Foto diambil dari CNA.
Kelompok buruh lokal kembali turun ke jalan pada hari Selasa kemarin (25/10) untuk memprotes RUU yang akan menghilangkan tujuh hari libur dan mengambil hak karyawan untuk dua hari libur per minggu.
Kelompok yang terdiri dari sekitar 3.000 orang pengunjuk rasa berangkat dari markas Partai Progresif Demokratik yang berkuasa (DPP) dan menuju Taipei Main Station sebelum mencapai gerbang kantor Legislatif Yuan, di mana sekitar puluhan demonstran bentrok dengan polisi saat mereka melemparkan telur dan berusaha menyerbu gedung legislatif, dan harus dihentikan oleh polisi.

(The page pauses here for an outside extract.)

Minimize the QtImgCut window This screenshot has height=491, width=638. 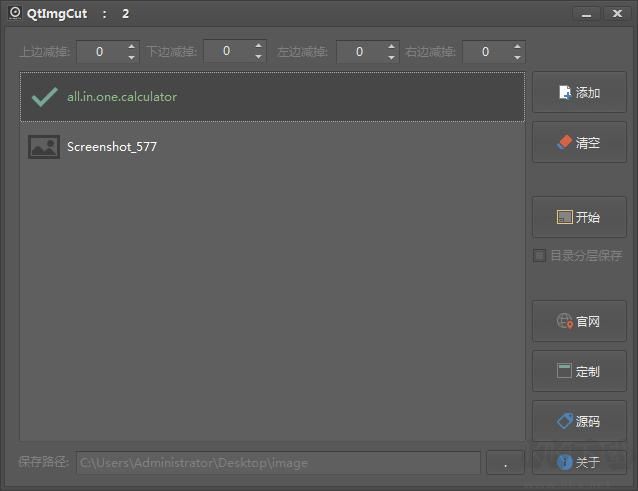click(x=587, y=14)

Menurut Tsai Han-cheng (蔡漢政), Kepala Kantor Polisi Jieshou, Zhongzheng di bawah Departemen Kepolisian Kota Taipei , tiga pengunjuk rasa yang menderita luka memar mencoba untuk memanjat dinding ke gedung legislatif pun ditahan.
Di antara pengunjuk rasa yang cedera adalah wakil Serikat Aliansi Pekerja Kuo Kuan-chun (郭 冠 均) yang menerima perawatan di rumah sakit setempat.
Huang Yu-te (黃育德), sekretaris jenderal dari Konfederasi Serikat Pekerja Tainan (TCTU), juga mengatakan bahwa kelompok buruh akan mengadakan mogok makan jika pembacaan kepastian mengenai hari libur tidak dilakukan pada awal November.
Sebelumnya, rancangan amandemen tersebut akan menerapkan lima hari kerja dalam seminggu dengan satu hari libur tetap dan satu hari istirahat fleksibel, dan juga memberikan sejumlah libur nasional sejumlah 12 hari.
“Perubahan terakhir pada Labor Standards Act, yang berkaitan dengan jam kerja, upah dan liburan untuk semua pekerja, akan memiliki pengaruh pada seluruh tenaga kerja, kehidupan masyarakat dan pembangunan ekonomi,” kata Profesor Chen Cheng-liang (陳 政 亮) dari Universitas Shih Hsin, salah satu penggagas petisi.
Para pengunjuk rasa bersikeras bahwa setiap undang-undang baru tentang masalah tersebut harus mencakup minimal 123 hari libur dalam setahun (termasuk akhir pekan), yang berarti bahwa tujuh hari libur nasional harus dikembalikan.
Berikut beberapa liku-liku dalam kebijakan pemerintah yang memilih untuk melakukan amandemen yang akan menerapkan kerja 40 jam seminggu dan dengan aturan lembur di bawah ketentuan sebelumnya.
Jika pekerja bekerja pada hari libur fleksibel, maka mereka berhak untuk dibayar lembur yang tinggi; jika mereka bekerja pada “wajib” hari libur, mereka harus mendapatkan hari yang cocok sebagai pengganti untuk hari libur di kemudian hari.
Apa yang membuat marah kelompok buruh adalah bahwa proposal ini oleh pemerintah ternyata tidak mengembalikan sejumlah libur nasional sebanyak 19 seperti yang dijanjikan, melainkan memilih untuk tetap menjaga 12 hari libur nasional.
Namun kelompok buruh menuntut 19 hari libur nasional di samping lima hari kerja seminggu, sementara asosiasi bisnis berpendapat waktu liburan ekstra akan membuat mereka membayar terlalu mahal.